聞いたことがある。甘いものを食べた後の唾液は粘性が増すって話。コーラ飲んだときなんかまさにそうだが、あの何とも言えない不快な感覚は思い出すだけで嫌になる。
というわけで、机下から澪のスネを蹴り上げた私。
……裏目に出た。思わぬ攻撃を受けた澪は、そう、高出力の唾液砲を私目掛けて射出したのだった。
「死ね。全力で今すぐ死ね」
「そんなこと言うなよぉ……ゴホッ、ごほ。
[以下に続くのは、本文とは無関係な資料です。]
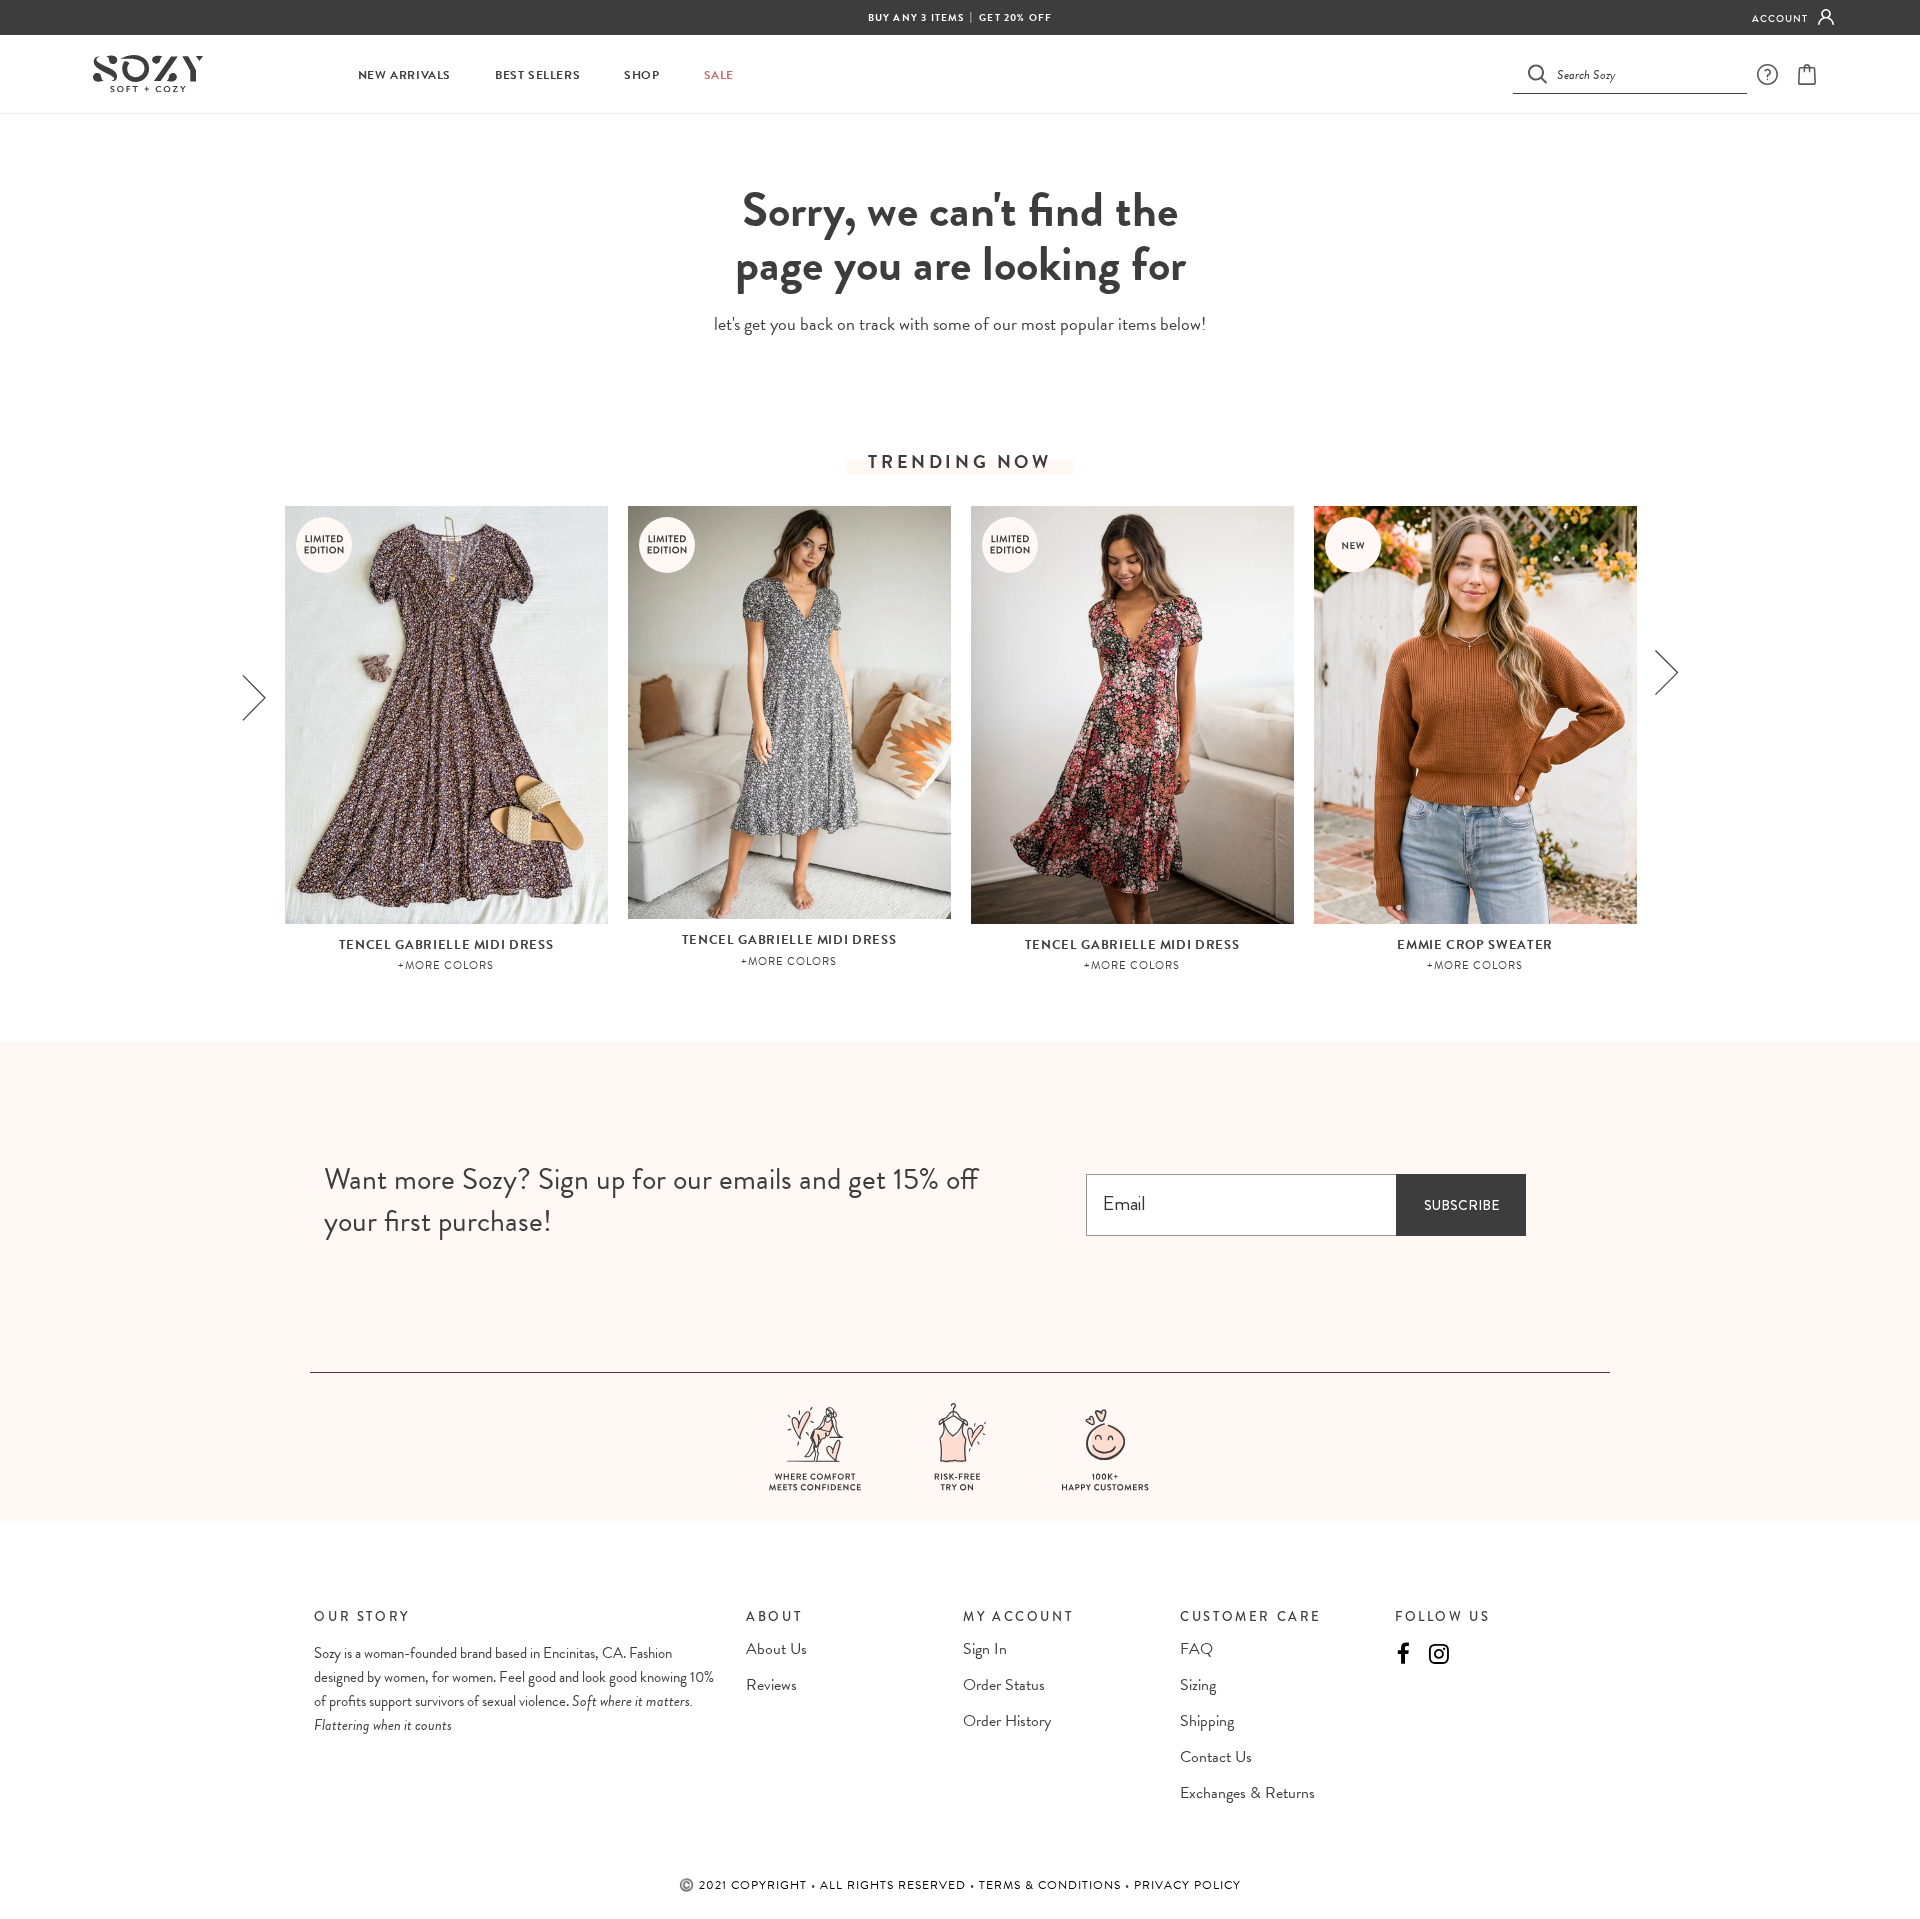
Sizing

今のは律が悪いんじゃないか」
「秋山さんが悪いと思う人挙手ー」
3名の同志を得た私は席を立った。もちろん、澪の頭部を殴打するために。でもその前に、
「うわあぁ、もうきったねーな! ちょっと顔洗ってくるー! 唯、私の分のケーキ食べるなよ!」
「ふあーい」
部室等のトイレに駆け込み、カチューシャを急いで取って鏡を見た。うえっ、おでこにまでしっかりかかってやがる。
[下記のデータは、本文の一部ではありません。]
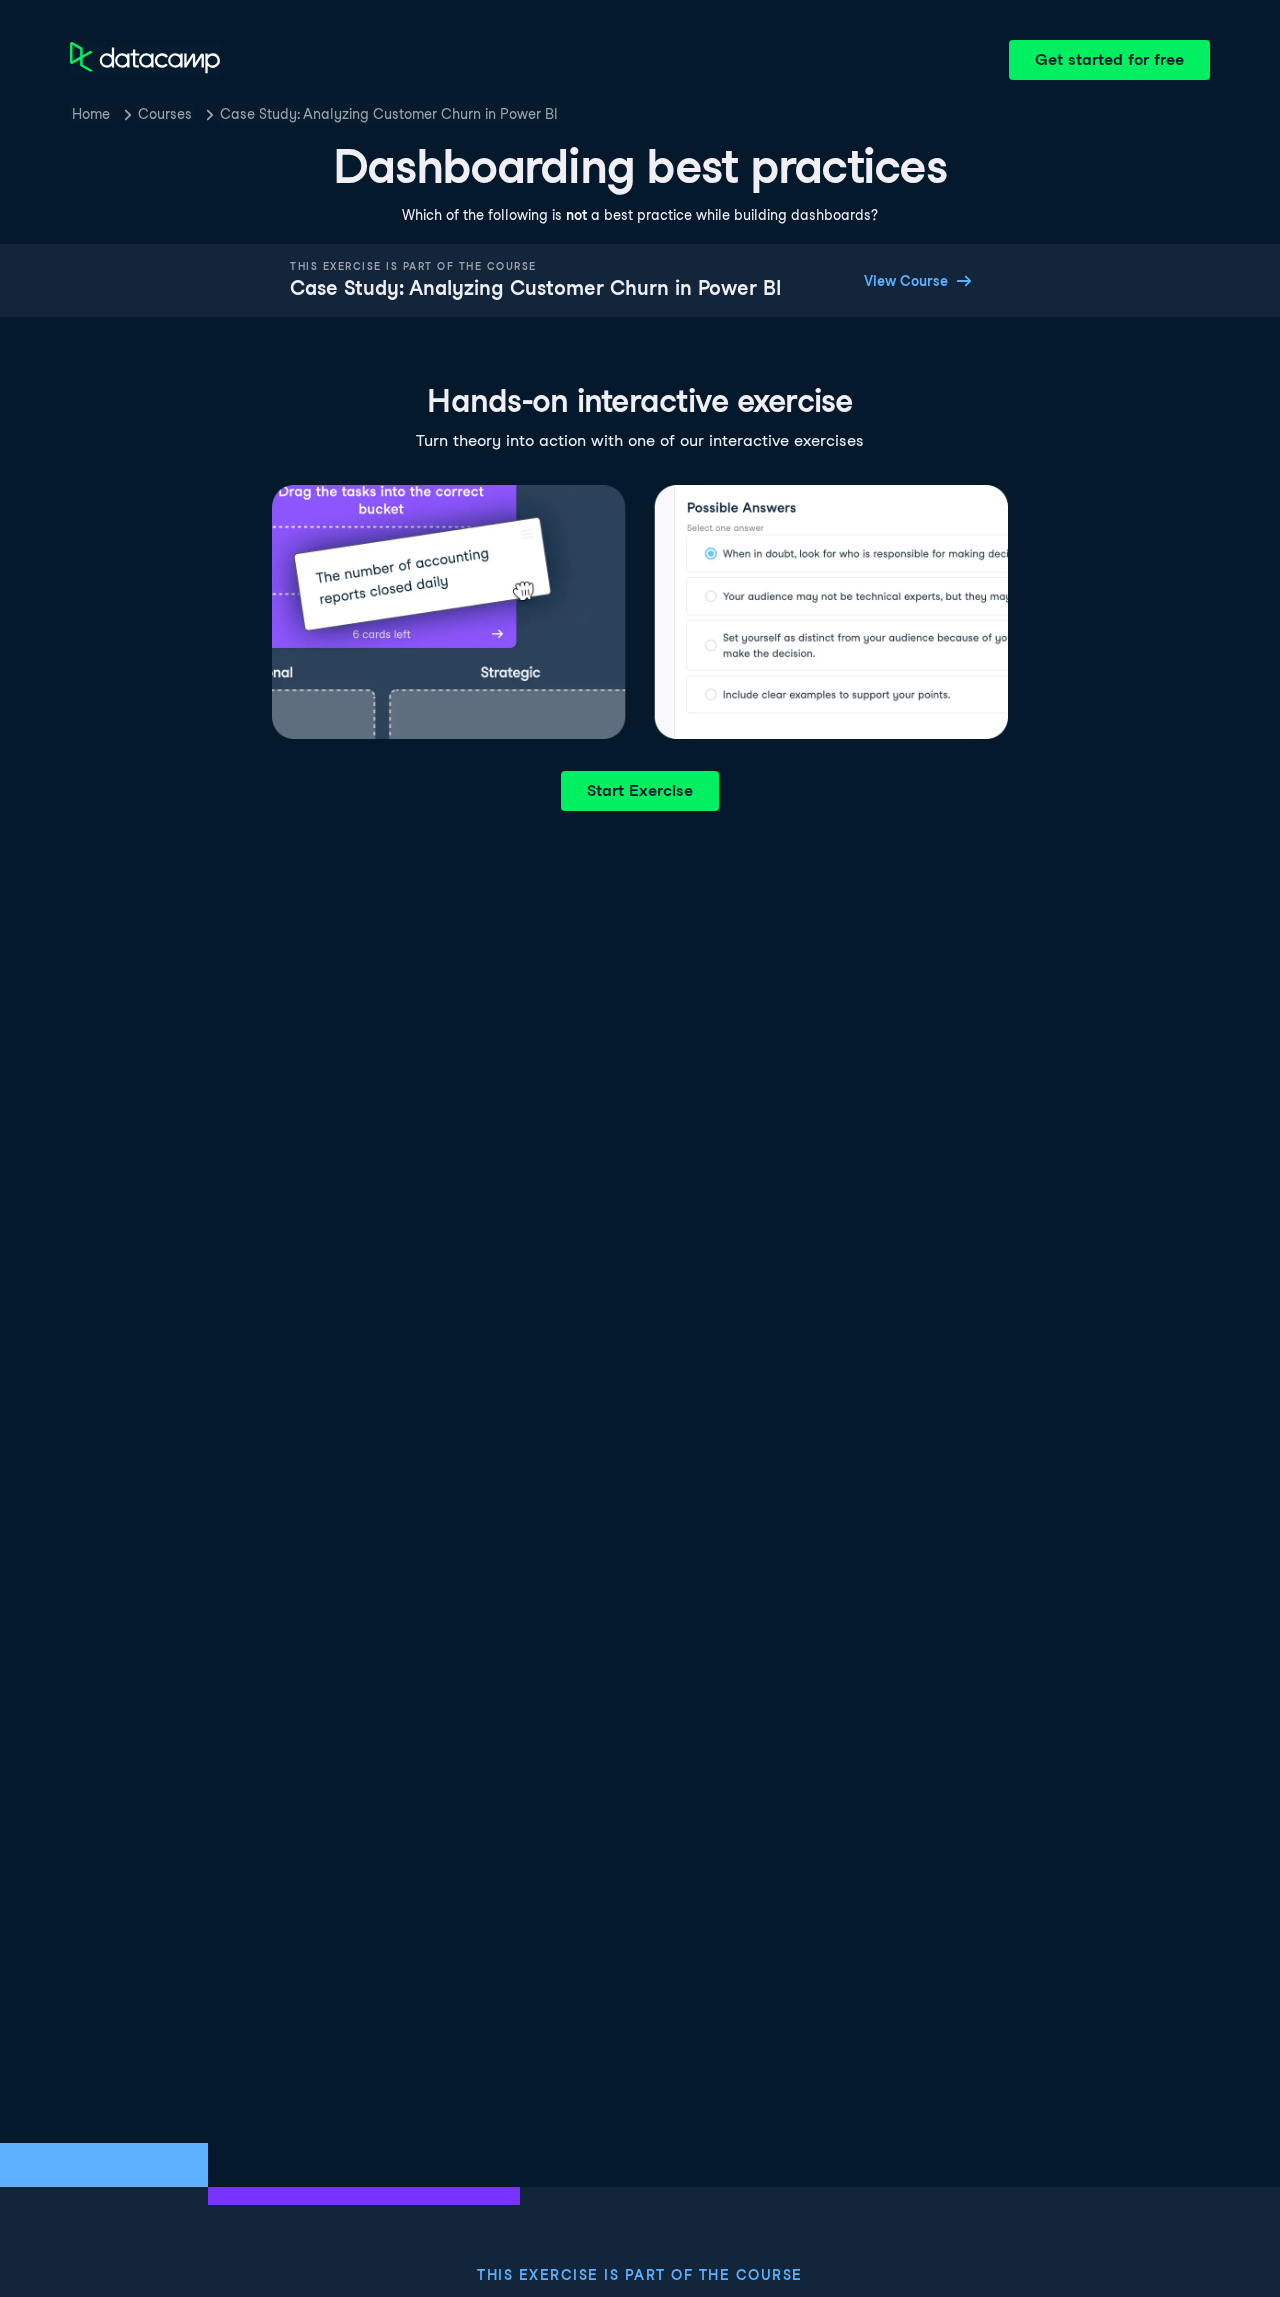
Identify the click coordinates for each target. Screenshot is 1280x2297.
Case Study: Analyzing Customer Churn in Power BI (389, 114)
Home (91, 114)
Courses (165, 114)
あの気の触れた澪のした事とは言え、この所業には耐えられない。そりゃあ、セックスする時はもっと汚いトコ……でも澪のなら汚くないよ? なんて歯の浮く台詞は言わずとも恥丘を舐めたりするのだが、それとこれとは話が別。
「きたねーな……ふざけんなよぉ……」
ギュッと目を閉じ、手に掬った冷水を思い切りかける。何度も、何度も、少し顔がヒリヒリするまで水洗いを続けた。
ついでに、口の中もゆすいだ。
顔を上げる。目を強く瞑りすぎたせいなのか、一瞬視界が真っ赤に染まって見えた。はっとして、もう一度、洗顔を始める。
ジャブジャブジャブジャブジャブ。
「ひどいな、そんなに嫌がることないだろ」
「おわあっ!? わぶぶぅ!! ……バカ澪?」
「バカは余計だ」
「いきなり声かけんな……ゲホッ、ごほ。あー……鼻に水はいったー……」
「そんなに私の、汚くないのにな」
それを決めるのは私だ。ってか、普通にきたねーよ。
スカートからハンカチを取り出し、急いで顔を拭く。なぜ急ぐかって言うと、澪が来たからだ。
「何しに来た」
「心配して来たに決まってるだろ」
「嘘付くなよ。どうせまた……って、言ってるそばから服脱ぐんじゃねーよ!」
「りつぅぅっ!!」
ガシっと両肩をつかまれそのまま個室の方へと追いやられた。何て馬鹿力だろう。普通に痛い。
離せ、と必死に腕をつねりあげても髪の毛を引っ張ってもまるで意に介さない澪。見る見るうちに息が荒くなって、顔がその、なんというか、エロくなっていった。
盛りのついたメス犬。メスでも盛りはつくんだな。